------ Records for this exercise ------

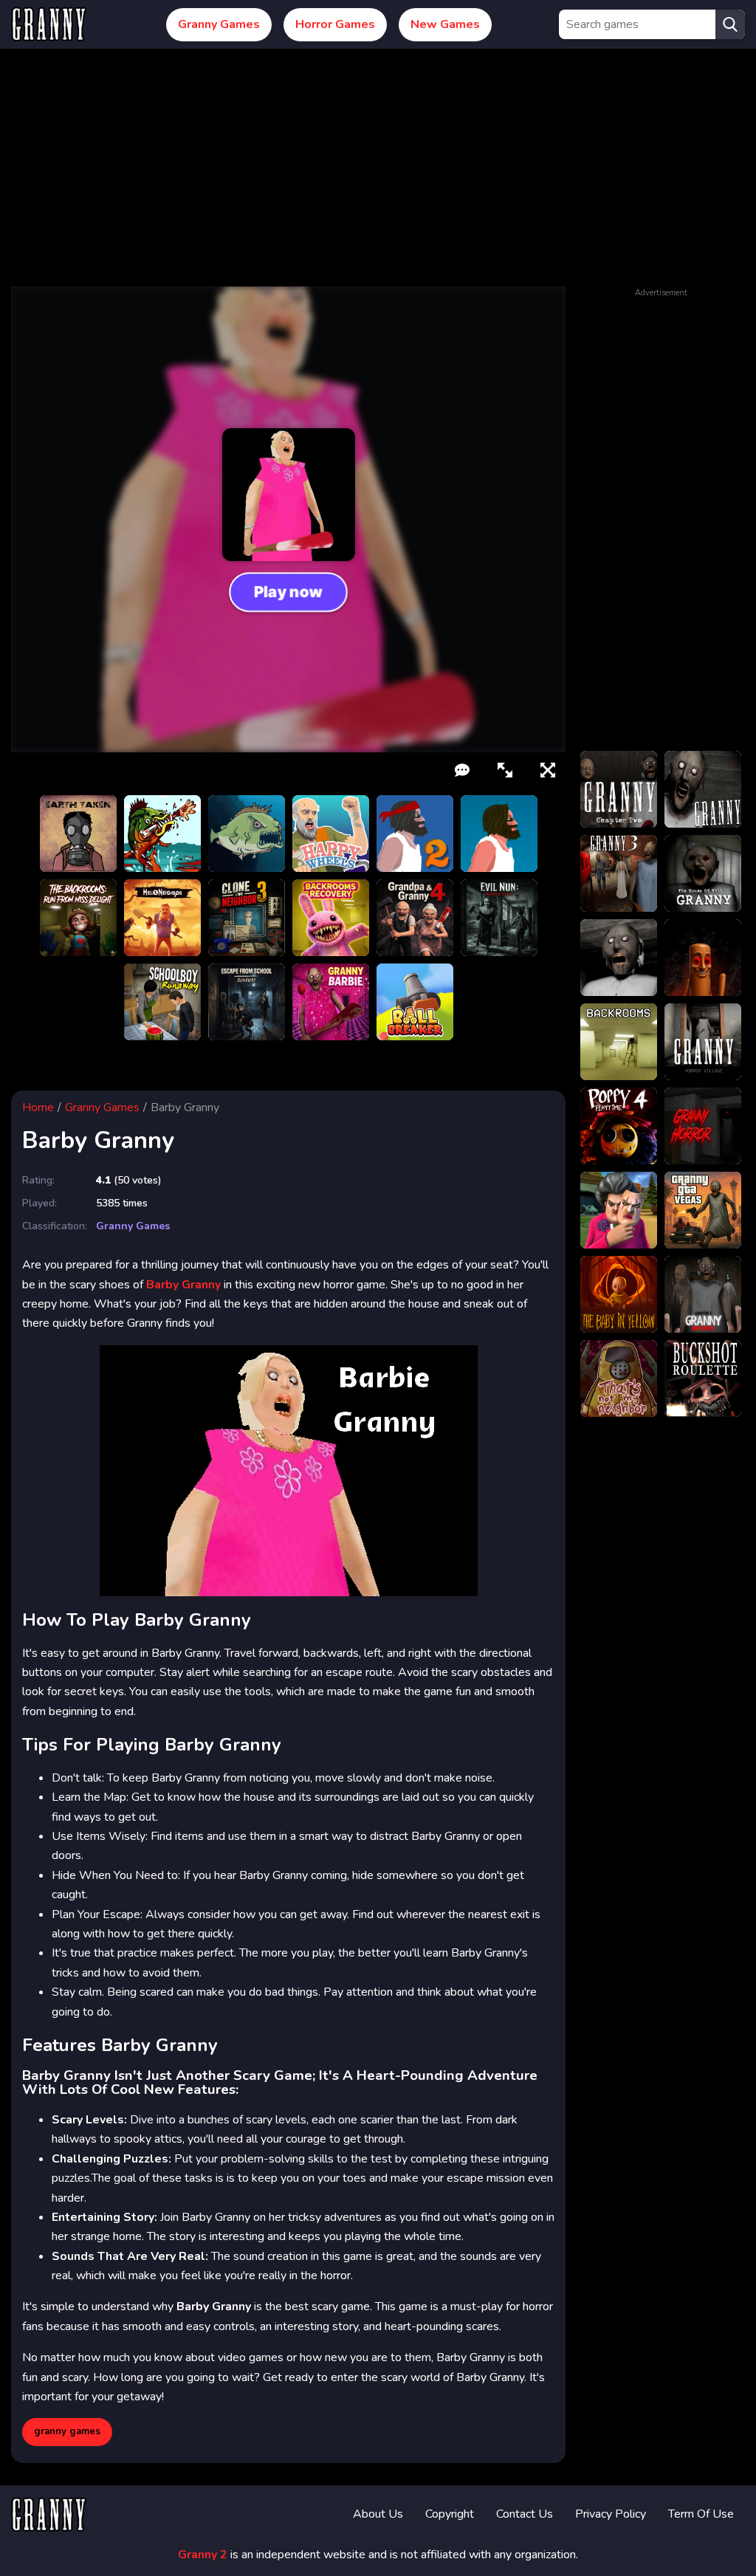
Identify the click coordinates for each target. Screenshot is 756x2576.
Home (38, 1107)
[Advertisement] (378, 175)
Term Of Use (701, 2514)
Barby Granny (183, 1285)
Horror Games (335, 24)
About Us (378, 2514)
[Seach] (730, 24)
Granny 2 (202, 2554)
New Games (445, 24)
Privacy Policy (610, 2514)
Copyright (449, 2514)
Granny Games (219, 24)
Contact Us (524, 2514)
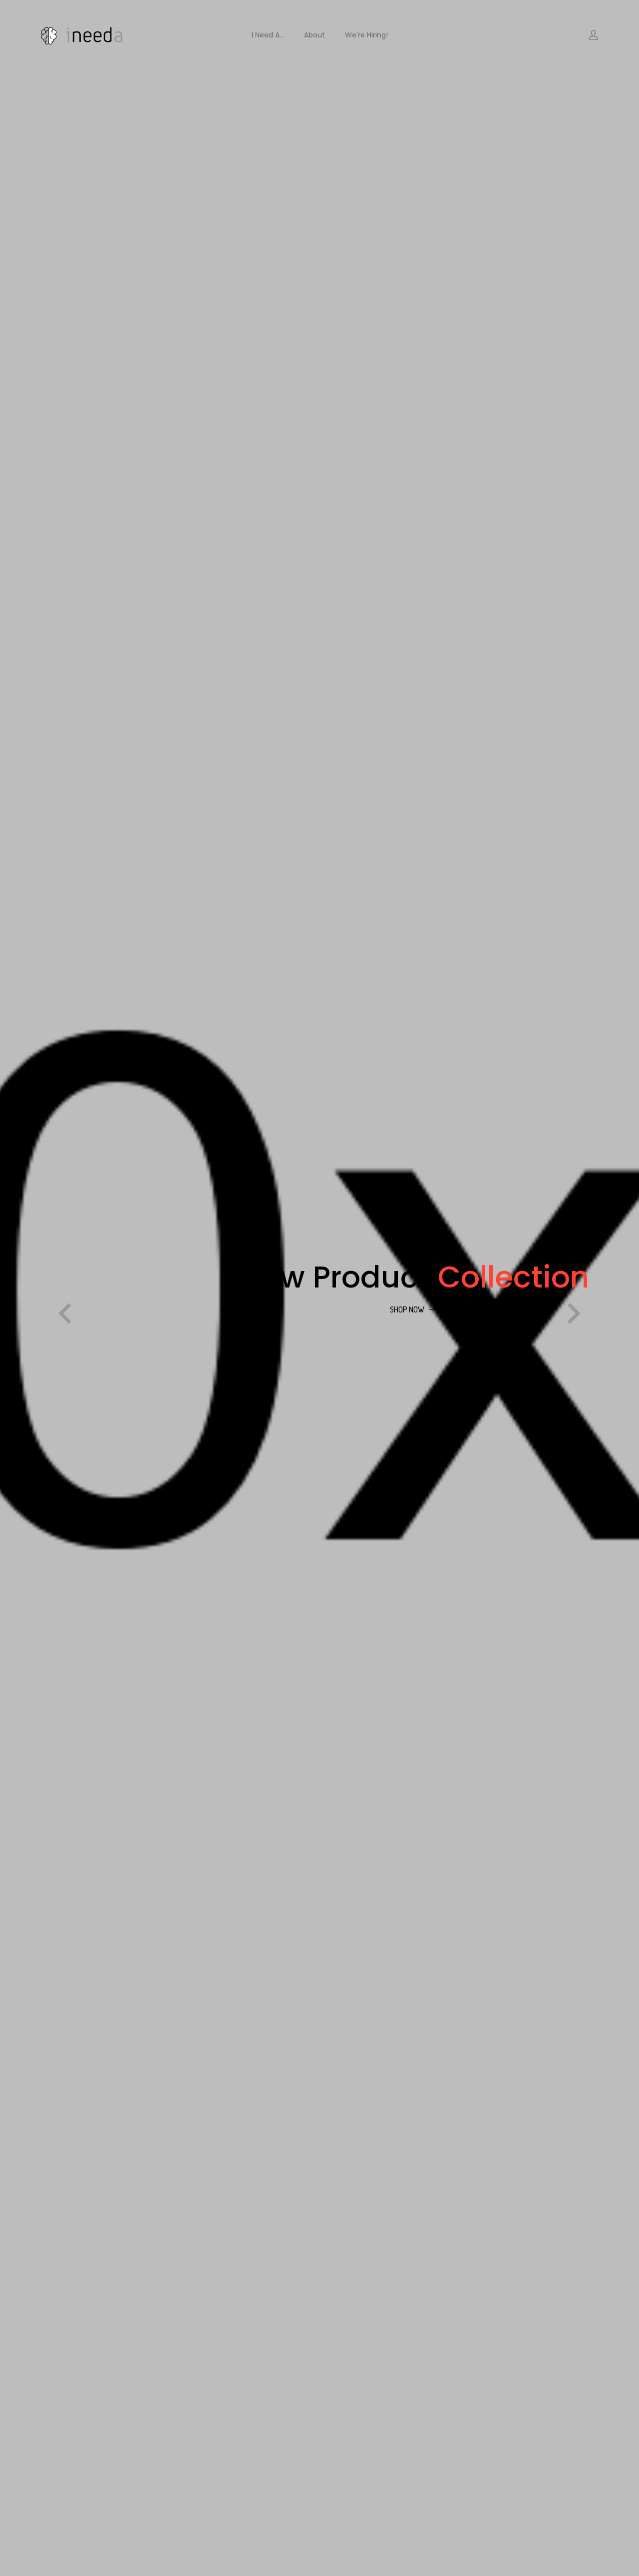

------

Aim of the task: Using the material, count the lines where the word "Games" appears. Give the number by itself.

Exercise response: 3